Alles schön ung gut, solange die Fischer ihre Netze aber Zickzack oder in Rundbogen zum Ufer stellen und geielt "Ostseelachse" fangen, ist das alles der Tropfen auf dem heissen Stein.

Also sollen die Leute, die für den Bestand sorgen, wieder mal als erstes zurückstecken.

So langsam bin ich es leid, das hier ein paar Dutzend Nebenerwerbsgeier den Bestand plätten, ohne das es irgendjemanden Interessiert.


----------



## Thomas9904 (2. März 2015)

*AW: Pressemeldung: Meerforelle, 50CM+ project*

Mefos schützen?

Wilde Ostseelachse aus der Kieler Förde?

Wohl eher Mefos bei der Menge:
http://www.ostseedorsch.de/lachs.html

Da können sich Angler noch so viel abzappeln, dat wird nix mit besseren Beständen mit der Raubfischerei/vermarktung..

Und wie viele Nebenerwerbsfischer überall "Ostseelachs" verkaufen, weiss ja auch jeder, der offenen Auges an der Küste unterwegs ist - und wie viel davon wirklich Lachs ist und wie viel Meerforelle, kann man nur schätzen..
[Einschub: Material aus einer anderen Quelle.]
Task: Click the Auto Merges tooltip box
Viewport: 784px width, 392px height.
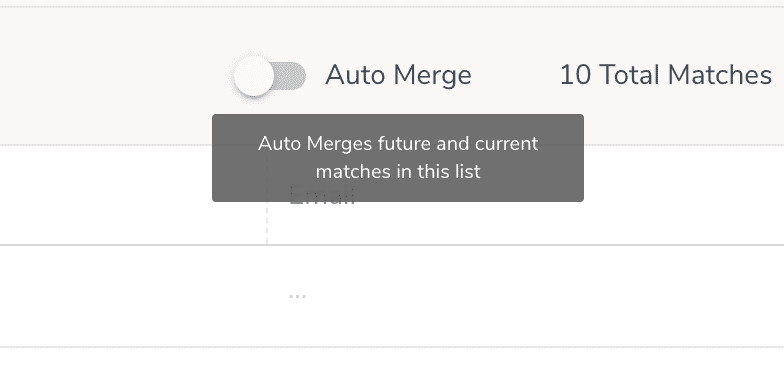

Dass aber Fischer "Meerforelle" verkaufen, hab ich noch nicht mitgekriegt (Tipp: Falsche Deklarierung - anzeigen..........)

..


----------



## Allrounder27 (2. März 2015)

*AW: Pressemeldung: Meerforelle, 50CM+ project*

Deswegen hab ich Osteseelachs auch in Anführungszeichen gesetzt. Die Fischer holen große Mengen an guten Mefos raus. Aber wir Angler (die sich um den Bestand kümmern...) dürfen dann wieder als erstes einpacken.
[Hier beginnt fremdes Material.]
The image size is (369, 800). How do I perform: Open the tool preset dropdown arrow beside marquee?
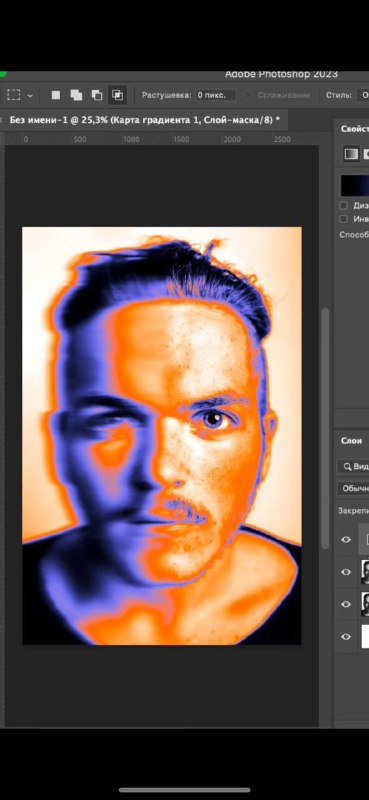point(30,95)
Wie war das mit dem Aalfangverbot für Angler, während Komorane weiter fressen und Kraftwerke weiter häckseln?


----------



## Tewi (2. März 2015)

*AW: Pressemeldung: Meerforelle, 50CM+ project*

Was willst sagen mit deinem Post daci7......???


----------



## MeFo-Tom (2. März 2015)

*AW: Pressemeldung: Meerforelle, 50CM+ project*



Allrounder27 schrieb:


> Alles schön ung gut, solange die Fischer ihre Netze aber Zickzack oder in Rundbogen zum Ufer stellen und geielt "Ostseelachse" fangen, ist das alles der Tropfen auf dem heissen Stein.
> 
> Also sollen die Leute, die für den Bestand sorgen, wieder mal als erstes zurückstecken.
> 
> So langsam bin ich es leid, das hier ein paar Dutzend Nebenerwerbsgeier den Bestand plätten, ohne das es irgendjemanden Interessiert.
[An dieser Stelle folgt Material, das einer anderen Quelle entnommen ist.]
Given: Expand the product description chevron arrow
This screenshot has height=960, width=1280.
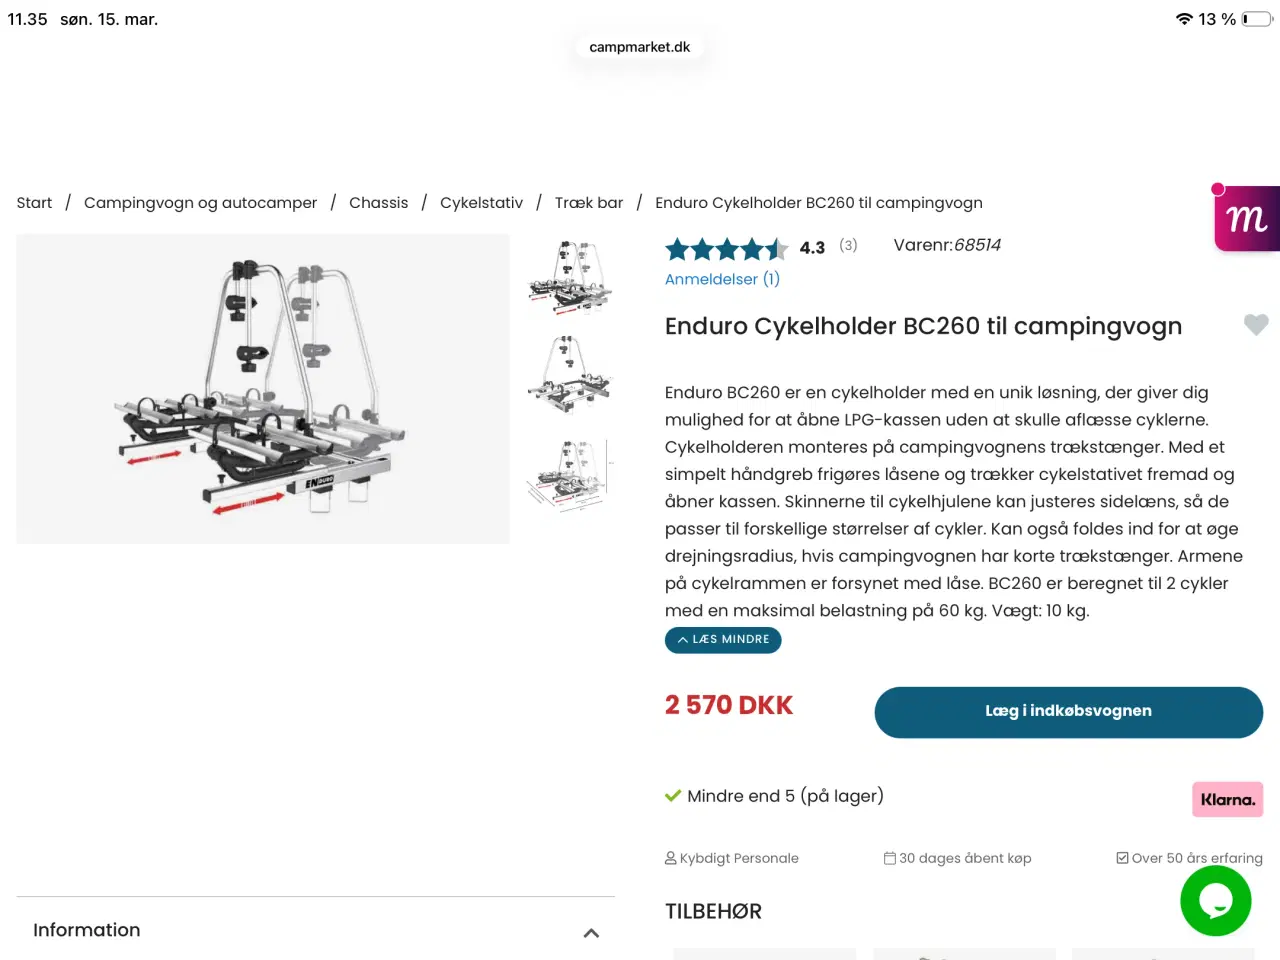Looking at the screenshot, I should (x=683, y=639).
Gut, mein Lieber mir würden auch 32000 Gründe einfallen warum ich die Hände nicht aus der Tasche bekomme. Es ist auch immer praktisch wenn man jemanden hat wie Du die Nebenerwerbsfischer die natürlich an allem Übel schuld sind - ach und das ist ja alle sooo ungerecht ... Frage warum stehst Du dann Morgens überhaupt noch auf ? 

Jump mal über Deinen Schatten und mach bei so einem Projekt mit - egal wie die Sache ausgeht oder was DU davon hast ! - 
Einfach darum, weil die Idee und das Projekt gut und sinnvoll ist. 

Ich leite hier im Norden die Schutzgemeinschaft Langballigau - ich weiß wovon Du redest ... 

Ich sage nur "Do It !" :g


----------



## Allrounder27 (3. März 2015)

*AW: Pressemeldung: Meerforelle, 50CM+ project*

Mach dir um meine Entnahme mal keine Sorgen. 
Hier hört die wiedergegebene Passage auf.